━━ GIVEN PASSAGE ━━

Soaring Interest in Buying Gold & Daily Reversal – Perfectly Aligned
Breaking? Game-changing? Exceptional? Yes, that’s how it makes sense to describe Friday’s price action.
The why is not that obvious, though.
People tend to view rallies as bullish, ignoring the fact that a rally is the only thing that can actually precede a top. Some rallies are bullish – that’s true.
Not the ones that are also daily reversals.
Not the ones that – through the intraday price moves – result in both: breakouts and invalidations thereof.
Not… the Friday (Dec. 22) one.
What we saw on that day ticked both above-mentioned boxes. It was a move that was invalidated quickly after it started. And we can see the true face of the “rally” in both: gold and mining stocks. Let’s start with the former.
Gold formed a shooting star reversal candlestick. Just as its name implies, this price pattern implies a reversal.
Some might say that it’s bullish that gold moved above the rising support line, but… It didn’t close above it – at least not above the line that’s based on the daily closing prices. This means that we haven’t really seen a breakout here.
Without a breakout (precisely: a confirmed breakout), the bearish implications of the previous breakdown remain intact.
The same goes for the profoundly bearish implications of the massive weekly reversal that we saw in gold over two weeks ago, but I already wrote about it multiple times on Friday, so I don’t want to go into details once again. Let’s move to mining stocks.
For context, I want to emphasize that seeing a double-top here is perfectly normal (note the areas marked with red rectangles – that’s a common pattern), and since the second top formed slightly above the first one, the current situation is similar to what we saw in early 2022. That was the top that preceded the biggest medium-term decline of the recent years (with the exception of the 2020 one, of course). The GDXJ then erased about half of its price within a few months.

━━━

TASK REQUIREMENTS:
1 > Answer these questions about the gold market commentary:
(a) What reversal candlestick did gold form?
(b) What date does the commentary give for the Friday price action?
(c) Roughly how much of its price did the GDXJ erase within a few months after the early 2022 top?
2 > In the gold market commentary, restate the part that opens with the words containing "People tend to" and closes with "also daily reversals.", renaming "rallies" as "advances" each time it occurs.
3 > Carry on the gold market commentary from its last sentence.
The data below was gathered from a separate source.

━━ DATASET EXCERPT ━━

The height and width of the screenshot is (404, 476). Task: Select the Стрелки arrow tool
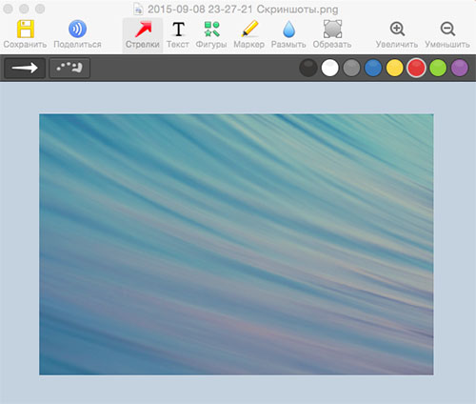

━━━

ANSWERS BELOW:
1 >
(a) A shooting star.
(b) Dec. 22.
(c) About half.

2 >
People tend to view advances as bullish, ignoring the fact that a rally is the only thing that can actually precede a top. Some advances are bullish – that’s true.
Not the ones that are also daily reversals.

3 >
History rhymes, so seeing the same thing now wouldn’t be surprising. In fact, cutting GDXJ’s value in half would imply it at about $20, which is where it bottomed in 2020 (by the way, do you remember that we caught that 2020 bottom almost to the minute? Very few wanted to believe the bullish narrative at that point, just as very few want to view the current price set-up as bearish.), which makes it a likely support/target, anyway. Yes, expecting the GDXJ to move to $20 is realistic, even though it’s difficult to look at it in this way, since the more recent short-term move was to the upside – that’s our emotions trying to trick us, just as they tend to do at every top and bottom.
Zooming in allows us to see that junior mining stocks reversed, just like gold did. This price move is particularly bearish, because at the same time two things happened:
- The GDXJ moved above its previous high and then it moved back below it – invalidating the quick breakout
- The GDXJ reversed forming a shooting star reversal pattern
This is one of the most classic and bearish ways imaginable for a market to end its rally. I’ve seen many tops throughout the years, and this is really the case. It’s obvious only in hindsight, but once you see enough examples, it gets easier to recognize those patterns as they appear, without the extra delay. This is one of those times.
From the hourly point of view, we saw an attempt to move above the rising trend channel, and – just like the previous attempt – it was invalidated. The previous attempt was followed by a short-term decline, and the same is likely right now. Only this time, the decline is likely to be much bigger.
Oh, and I saved the best for the end.
Have you considered buying gold recently? Like to the point of searching for it online?
Because many people have.
As you can see on the above Google Trends screenshot, the searches for “how to buy gold” just soared, and it’s not the first time that it happened.
Makes one wonder… What happened to gold price in those other cases?
After all, whatever circumstances triggered this jump in the interest in the topic, they are taking place all over again. I don’t mean the state the world is in – I mean the sentiment among gold investors. By estimating the latter, we can also estimate what’s likely to happen to the price, because… The history tends to rhyme, and people’s emotional reactions to what the market is doing remain more or less the same, regardless of the details of the fundamental situation.
I marked one of the moments on the above chart and here are the other notable peaks:
So, what happened to gold price on those occasions?
I marked all-above-mentioned cases with blue, dashed lines and in three out of four cases those were the MAJOR tops. Ones that were followed by hundreds-of-dollar declines in the price of gold.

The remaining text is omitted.